**Aim of the exercise**
The answer must be the lines from the one that holds "620x460 pixels." through the final line of the data, copied exactly, with no pictures.

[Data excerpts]
-- Opening Marker --
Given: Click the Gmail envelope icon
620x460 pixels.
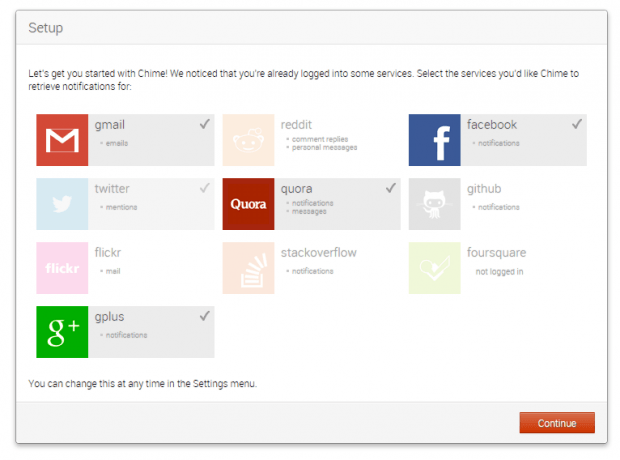Looking at the screenshot, I should 62,140.
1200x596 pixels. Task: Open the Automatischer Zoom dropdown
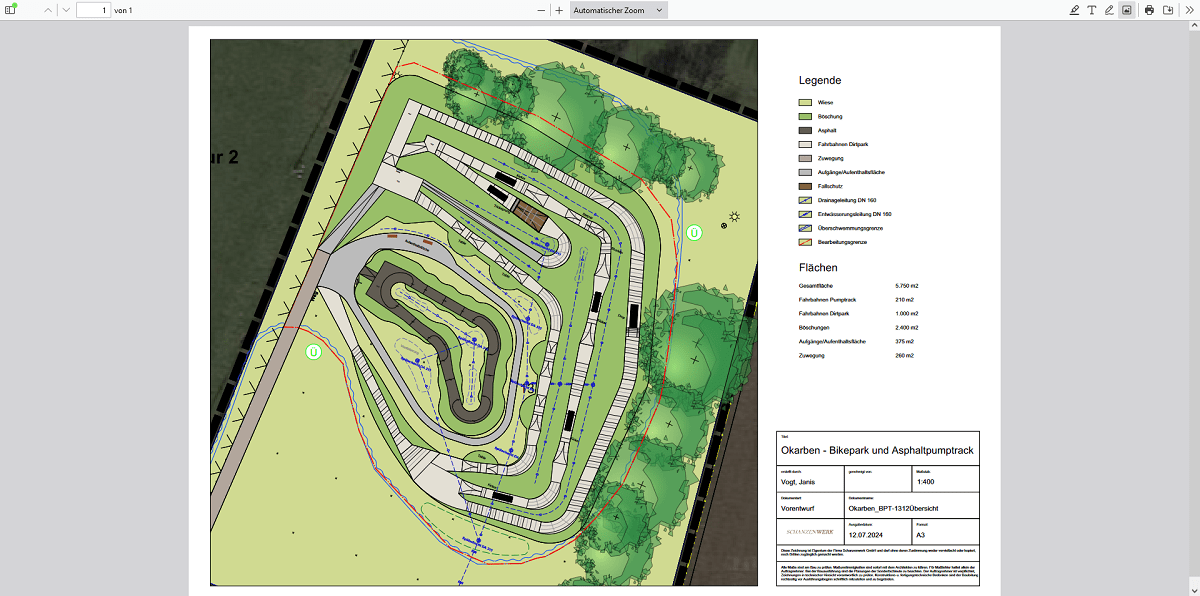click(x=618, y=10)
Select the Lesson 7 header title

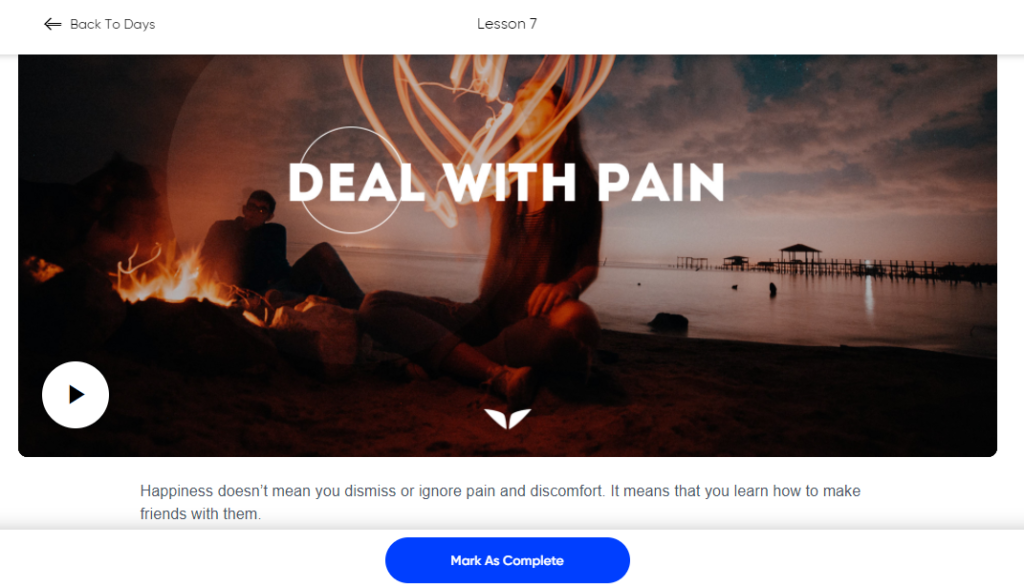point(507,24)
-- Closing Marker --
**Answer box**
620x460 pixels.
Looking at the screenshot, I should 62,140.
1200x596 pixels. Task: Open the Automatischer Zoom dropdown
click(x=618, y=10)
Select the Lesson 7 header title

point(507,24)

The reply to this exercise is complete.